Adversarial text attacks remain a persistent threat to transformer models, yet existing defenses are typically attack-specific or require costly model retraining, leaving a gap for attack-agnostic detection. We introduce Guided Perturbation Sensitivity (GPS), a detection framework that identifies adversarial examples by measuring how embedding representations change when important words are masked. GPS first ranks words using importance heuristics, then measures embedding sensitivity to masking top-k critical words, and processes the resulting patterns with a BiLSTM detector. Experiments show that adversarially perturbed words exhibit disproportionately high masking sensitivity compared to naturally important words. Across three datasets, three attack types, and two victim models, GPS achieves over 85% detection accuracy and demonstrates competitive performance compared to existing state-of-the-art methods, often at lower computational cost.
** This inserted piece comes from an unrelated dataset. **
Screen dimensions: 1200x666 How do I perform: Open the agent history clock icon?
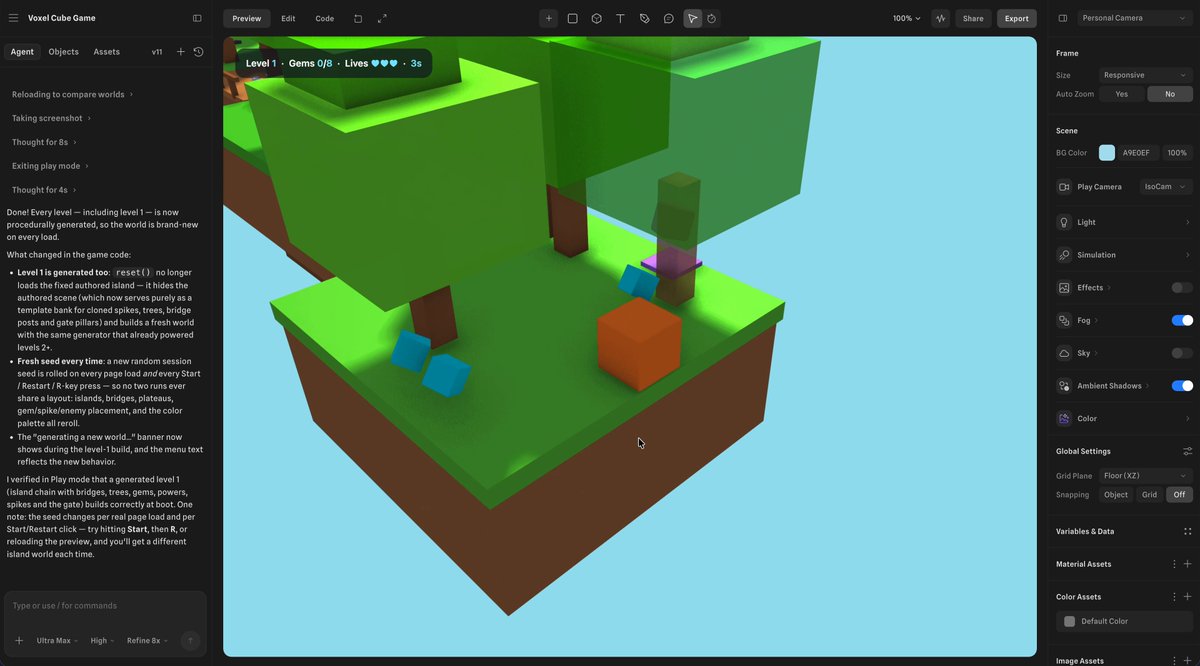pos(198,51)
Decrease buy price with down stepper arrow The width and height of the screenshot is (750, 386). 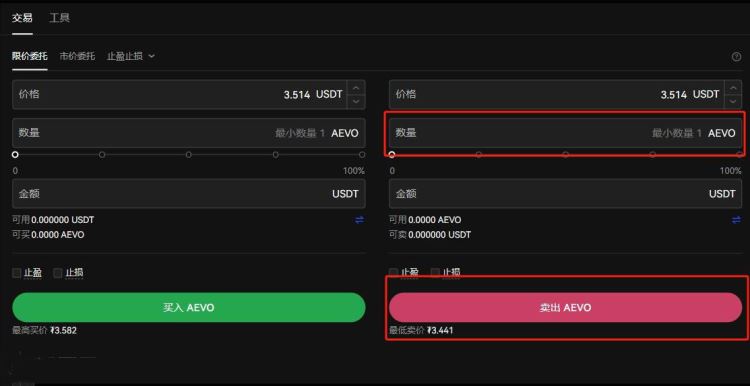click(356, 101)
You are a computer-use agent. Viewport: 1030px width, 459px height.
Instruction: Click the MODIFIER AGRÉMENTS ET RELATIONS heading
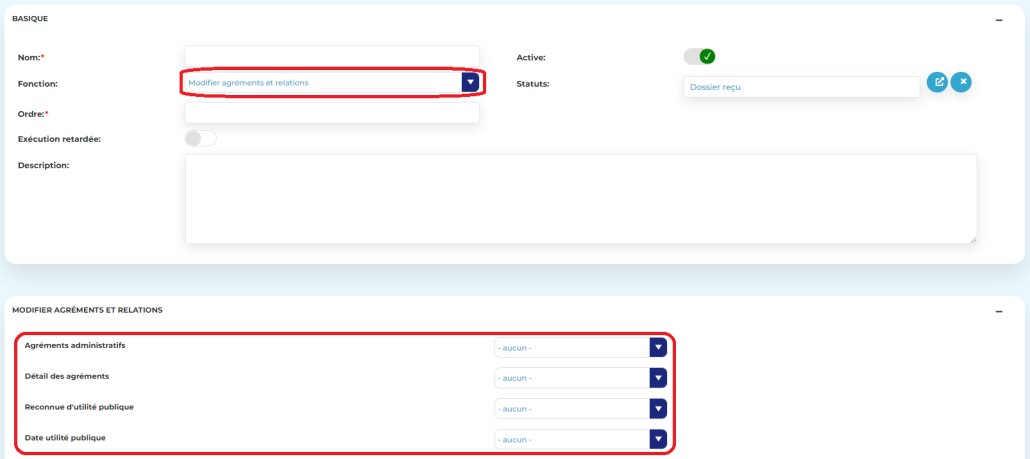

Using Normalized Discounted Cumulative Gain (NDCG) to measure perturbation identification quality, we demonstrate that gradient-based ranking significantly outperforms attention, hybrid, and random selection approaches, with identification quality strongly correlating with detection performance for word-level attacks ($ρ= 0.65$). GPS generalizes to unseen datasets, attacks, and models without retraining, providing a practical solution for adversarial text detection.

Key Contributions

GPS framework: ranks words by gradient-based importance, measures embedding sensitivity to top-k masking, and passes the resulting feature trace through a BiLSTM detector to classify adversarial vs. benign inputs
Empirical finding that adversarially substituted words exhibit disproportionately high masking sensitivity vs. naturally important words, providing a signal exploitable without attack-specific knowledge
Demonstration that NDCG-based perturbation identification quality (ρ=0.65) strongly correlates with detection performance, validating gradient-based ranking over attention-based and random baselines

🛡️ Threat Analysis

Input Manipulation Attack

GPS is a detection defense against adversarial text examples — word-substitution evasion attacks on transformer classifiers at inference time. The paper characterizes adversarial inputs via embedding instability and trains a BiLSTM detector to identify them, directly targeting the adversarial example threat.